Kaidar explained that "everyone ultimately wants to treat more people, but one of the difficulties is that 40-60% of medical work is actually administrative work. The additional challenge is data. There is a lot of data out there, there is a lot of data in systems which don't communicate with each other, and it's impossible to access them to make data-driven decisions. This data is our gold mine." According to Kaidar, "Everyone wants innovation. Doctors want it and patients want to get everything to their smartphones. The challenge is how to create an experience that is innovative and pleasant for all sectors."
Kaidar says that “data in healthcare is found in many places, and what is special about Generative AI is that it knows how to access data no matter what its format. The ability to access information, to collect and bring insights, whether it's structured or not and no matter where it's found, is amazing."
Kaidar brought several examples to her speech. "It's important to understand that AI can help everyone in your organization. So if we're talking about healthcare organizations, it can help doctors and nurses first and foremost. For example, a hospital in the United States can take the patient's data and every doctor will know exactly which tests the patient needs, instead of sending them for four different tests automatically, which has proven to be inefficient." According to Kaidar, at a hospital in Liverpool, nurses have a chatbot that guides and accompanies them step-by-step in the medical procedures they need to perform.
"AI also revolutionizes the patient discharge process. We know it's a process that sometimes takes hours. At Imperial College London, for example, they built a model that collects all the tests the patient does, the doctor goes over the system's insights, and that patient is discharged within minutes instead of hours."

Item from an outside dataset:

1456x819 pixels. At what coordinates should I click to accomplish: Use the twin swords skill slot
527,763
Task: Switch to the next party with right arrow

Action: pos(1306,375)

Kaidar says that Microsoft is working with Sheba on a platform in the mental health field which identifies the immediate needs of the patient and provides them with a response, with a doctor making the final decision. "Why shouldn’t you leave the doctor's office with your 9-year-old son and a summary that he can understand?" she continues. "We know that patients who are more involved in treatment are more proactive and healthier."
Kaidar concluded her remarks and addressed the audience: "I want you to leave thinking about what you're going to do with Generative AI not tomorrow but today. Each one of you can use it within your organization. Think of it as a kind of personal assistant, a co-pilot who helps with administrative activities that you don't always want to do. Start identifying operational scenarios that you want to implement now."